Jorge G. Castañeda
No leí nada en las reseñas del supuesto “Proyecto de Nación”, presentado el lunes por López Obrador, que me impactara especialmente. Cierto, no me soplé las 415 páginas, pero una ojeada sugiere que allí hay más detalle y sustancia que en los discursos o resúmenes ejecutivos que sólo incluyen lugares comunes o buenos deseos. Pero sí encontré en una declaración o intervención atribuida a Héctor Vasconcelos, el encargado de los temas de relaciones con el exterior de AMLO, que me pareció interesante.
Según El Financiero, a propósito del TLCAN, Vasconcelos afirmó que “Un gobierno como el actual, con los índices de aceptación más bajos en la historia moderna del país… carece de la legitimidad requerida para representar los intereses del país en esta negociación.” Por lo tanto, las negociaciones con Estados Unidos y Canadá deben suspenderse hasta que tome posesión el nuevo gobierno, o en todo caso, hasta que haya presidente electo y equipo de transición. El propio AMLO ya había planteado esta alternativa, pero quizá de manera menos formal.
No creo que el motivo de una posposición de las pláticas consista en la popularidad de Peña Nieto. Presidentes carentes de apoyo pueden negociar tratados, que luego serán ratificados por un Poder Legislativo institucional, sin importar su aprobación. Para eso existe dicho proceso. Pero existe otra razón, esa sí poderosa, que justificaría la suspensión, y que le daría, justamente, la razón a AMLO. Por una vez, tiendo a estar de acuerdo con él.
Ya es evidente que las conversaciones no van a concluir antes de la primavera del año entrante, si es que llegan a buen puerto. Imposible un voto en el Senado mexicano, o en ambas cámaras en Estados Unidos, antes de las elecciones del 1 de julio en México. No tiene sentido que un mandatario saliente –lo que los norteamericanos llaman un lame duck– debe negociar algo de tal trascendencia en los últimos años de su mandato. Se antoja una actitud irresponsable, de escasa visión de Estado, y un poco desesperada. En otra coyuntura mexicana, o en otro país, resultaría impensable.
Hoy en México no lo es. Existen dos explicaciones. La primera –la primordial– reside en la sospecha fundada de las élites del país de que AMLO va a ganar, y que posiblemente reventaría la negociación con Trump, ya sea por inexperiencia, ya sea por radical. No es un tema sin fundamento, pero un poco ocioso. Si gana él, parecería inviable esperar que enviara el nuevo instrumento al nuevo Senado de 2018, y menos aún que aceptara el país que Peña lo hiciera con el viejo Senado después de haber perdido su candidato y su partido. AMLO, al igual que Bill Clinton con el NAFTA original en 1993, pediría muy sensatamente una re-re-negociación después de su victoria, que arrancara con la toma de posesión del nuevo equipo. Washington y Ottawa se verían obligados a atender una petición eminentemente razonable.

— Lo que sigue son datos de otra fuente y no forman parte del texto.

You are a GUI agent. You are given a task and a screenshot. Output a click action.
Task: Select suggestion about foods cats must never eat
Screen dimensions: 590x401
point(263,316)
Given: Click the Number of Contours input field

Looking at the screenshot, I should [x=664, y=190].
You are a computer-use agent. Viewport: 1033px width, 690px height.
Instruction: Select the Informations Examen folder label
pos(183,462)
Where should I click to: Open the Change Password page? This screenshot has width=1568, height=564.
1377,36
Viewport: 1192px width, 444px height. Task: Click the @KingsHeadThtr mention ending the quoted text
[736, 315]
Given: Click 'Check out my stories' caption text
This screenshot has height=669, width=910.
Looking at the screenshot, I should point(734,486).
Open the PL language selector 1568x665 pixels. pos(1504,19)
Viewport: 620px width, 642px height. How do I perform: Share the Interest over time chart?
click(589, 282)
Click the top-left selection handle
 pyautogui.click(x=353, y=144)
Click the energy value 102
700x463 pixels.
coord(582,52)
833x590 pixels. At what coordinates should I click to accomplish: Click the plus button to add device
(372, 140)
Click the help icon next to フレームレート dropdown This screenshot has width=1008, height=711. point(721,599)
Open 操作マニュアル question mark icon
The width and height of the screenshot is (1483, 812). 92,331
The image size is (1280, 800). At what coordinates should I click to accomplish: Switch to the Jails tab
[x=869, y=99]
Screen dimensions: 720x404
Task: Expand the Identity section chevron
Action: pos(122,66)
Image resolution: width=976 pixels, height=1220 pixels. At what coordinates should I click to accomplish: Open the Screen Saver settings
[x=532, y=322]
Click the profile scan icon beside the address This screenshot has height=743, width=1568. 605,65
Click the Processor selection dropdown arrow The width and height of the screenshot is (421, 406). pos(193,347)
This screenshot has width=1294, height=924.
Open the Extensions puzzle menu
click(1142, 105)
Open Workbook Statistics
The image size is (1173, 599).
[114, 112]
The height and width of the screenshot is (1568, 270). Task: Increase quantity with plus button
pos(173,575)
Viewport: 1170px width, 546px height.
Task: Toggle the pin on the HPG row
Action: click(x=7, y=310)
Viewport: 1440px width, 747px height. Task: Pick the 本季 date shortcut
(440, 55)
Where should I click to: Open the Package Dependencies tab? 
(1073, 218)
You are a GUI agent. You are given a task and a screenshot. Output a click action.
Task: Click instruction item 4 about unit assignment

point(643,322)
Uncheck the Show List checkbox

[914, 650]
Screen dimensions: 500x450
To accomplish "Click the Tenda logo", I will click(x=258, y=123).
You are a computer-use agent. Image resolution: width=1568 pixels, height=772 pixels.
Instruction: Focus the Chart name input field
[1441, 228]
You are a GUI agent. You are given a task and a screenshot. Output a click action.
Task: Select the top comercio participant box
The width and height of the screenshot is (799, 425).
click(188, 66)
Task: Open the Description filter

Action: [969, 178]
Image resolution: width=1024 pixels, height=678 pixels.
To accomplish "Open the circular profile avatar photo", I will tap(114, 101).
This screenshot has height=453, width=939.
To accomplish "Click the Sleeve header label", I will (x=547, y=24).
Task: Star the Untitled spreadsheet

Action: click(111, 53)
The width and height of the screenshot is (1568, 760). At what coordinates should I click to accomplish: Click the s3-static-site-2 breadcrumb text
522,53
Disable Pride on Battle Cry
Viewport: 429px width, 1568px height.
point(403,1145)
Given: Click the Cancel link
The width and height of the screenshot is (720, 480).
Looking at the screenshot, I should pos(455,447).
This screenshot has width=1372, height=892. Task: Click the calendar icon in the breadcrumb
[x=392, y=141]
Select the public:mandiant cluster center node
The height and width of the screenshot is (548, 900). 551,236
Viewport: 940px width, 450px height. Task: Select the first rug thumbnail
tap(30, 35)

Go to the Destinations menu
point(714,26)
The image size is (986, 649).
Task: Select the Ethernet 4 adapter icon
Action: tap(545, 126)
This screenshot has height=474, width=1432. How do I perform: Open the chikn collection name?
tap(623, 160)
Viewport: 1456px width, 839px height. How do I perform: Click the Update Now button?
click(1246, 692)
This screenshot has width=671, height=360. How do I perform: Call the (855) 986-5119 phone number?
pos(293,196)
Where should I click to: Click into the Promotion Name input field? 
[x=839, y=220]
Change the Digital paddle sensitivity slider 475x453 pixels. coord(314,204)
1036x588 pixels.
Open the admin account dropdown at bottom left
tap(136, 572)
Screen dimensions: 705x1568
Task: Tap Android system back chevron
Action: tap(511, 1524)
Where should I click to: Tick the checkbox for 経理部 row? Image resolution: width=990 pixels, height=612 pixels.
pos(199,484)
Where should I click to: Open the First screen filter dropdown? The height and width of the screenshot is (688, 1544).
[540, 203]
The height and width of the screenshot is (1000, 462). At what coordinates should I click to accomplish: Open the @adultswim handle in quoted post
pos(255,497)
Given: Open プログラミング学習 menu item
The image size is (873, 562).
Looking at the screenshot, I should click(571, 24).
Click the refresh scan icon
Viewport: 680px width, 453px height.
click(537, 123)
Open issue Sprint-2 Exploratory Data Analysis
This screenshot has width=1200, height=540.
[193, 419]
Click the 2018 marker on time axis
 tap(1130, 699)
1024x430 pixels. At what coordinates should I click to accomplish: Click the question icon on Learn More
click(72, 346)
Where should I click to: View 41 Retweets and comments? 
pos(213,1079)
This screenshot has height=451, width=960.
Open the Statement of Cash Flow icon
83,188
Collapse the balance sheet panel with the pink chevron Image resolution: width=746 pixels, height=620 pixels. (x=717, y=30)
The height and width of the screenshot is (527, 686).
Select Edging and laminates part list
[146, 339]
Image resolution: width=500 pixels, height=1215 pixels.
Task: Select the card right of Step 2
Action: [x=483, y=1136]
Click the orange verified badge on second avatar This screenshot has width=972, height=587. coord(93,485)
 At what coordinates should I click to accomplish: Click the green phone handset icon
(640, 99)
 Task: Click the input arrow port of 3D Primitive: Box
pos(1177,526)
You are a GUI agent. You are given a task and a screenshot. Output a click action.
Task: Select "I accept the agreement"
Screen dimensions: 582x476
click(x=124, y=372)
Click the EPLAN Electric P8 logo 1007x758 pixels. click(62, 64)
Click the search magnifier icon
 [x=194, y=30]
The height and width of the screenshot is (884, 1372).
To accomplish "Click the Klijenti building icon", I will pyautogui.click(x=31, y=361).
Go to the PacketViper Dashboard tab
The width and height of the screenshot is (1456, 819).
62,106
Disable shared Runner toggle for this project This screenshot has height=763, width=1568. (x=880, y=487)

Ahora bien, si AMLO pierde y gana el candidato del Frente –descarto por completo un triunfo del PRI– la transición sería más tersa, por lo menos en esta materia, e incluso Ricardo Anaya podría aceptar los lineamientos básicos ya negociados, y resolver los grandes pendientes en un acuerdo tácito con el gobierno saliente. Esta explicación, entonces, no funciona.
La otra, más mezquina y menos seria, estriba en el deseo de Peña y de su equipo de llevar la medalla de un buen acuerdo para México, si lo logran, o de envolverse en la bandera y patear la mesa si no. Como no es imposible que aún suceda un milagro (el 12 de diciembre, por ejemplo), o que Trump nos saque las castañas del fuego de una manera u otra, EPN prefiere aferrarse hasta los momentos finales de su sexenio. La esperanza es siempre la última en morir. No es una postura digna ni tampoco eficaz. Al contrario, Peña se adornaría vistiéndose de estadista al imponer un hiato en la negociación y entregándole la responsabilidad de las misma a su sucesor. Además, sería una buena salida ante una mala perspectiva.